**Work task**. Repeat every line of the data exactly; the pictures stay out.

--- START ---

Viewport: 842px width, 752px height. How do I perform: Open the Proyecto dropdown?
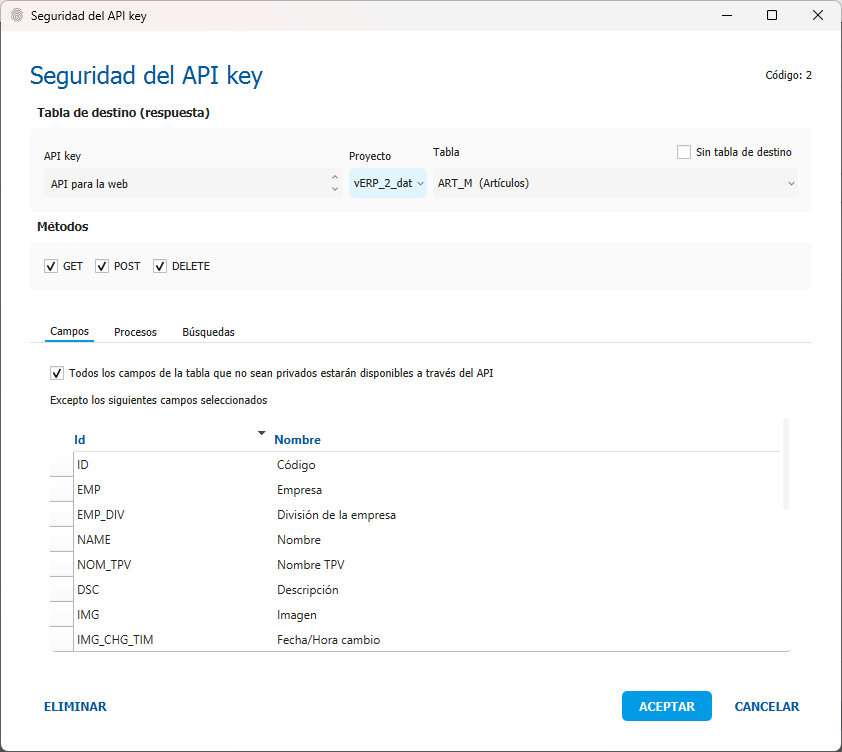pyautogui.click(x=388, y=184)
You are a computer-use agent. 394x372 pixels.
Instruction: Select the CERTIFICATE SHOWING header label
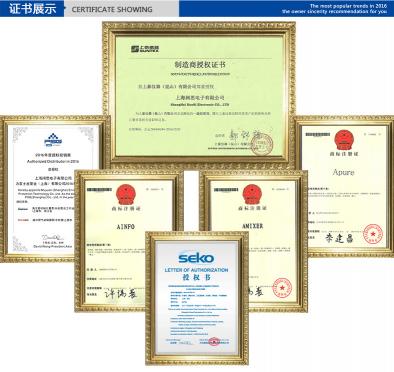112,9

--- END ---

**Task response**.
Viewport: 842px width, 752px height. How do I perform: Open the Proyecto dropdown?
pyautogui.click(x=388, y=184)
You are a computer-use agent. 394x372 pixels.
Instruction: Select the CERTIFICATE SHOWING header label
112,9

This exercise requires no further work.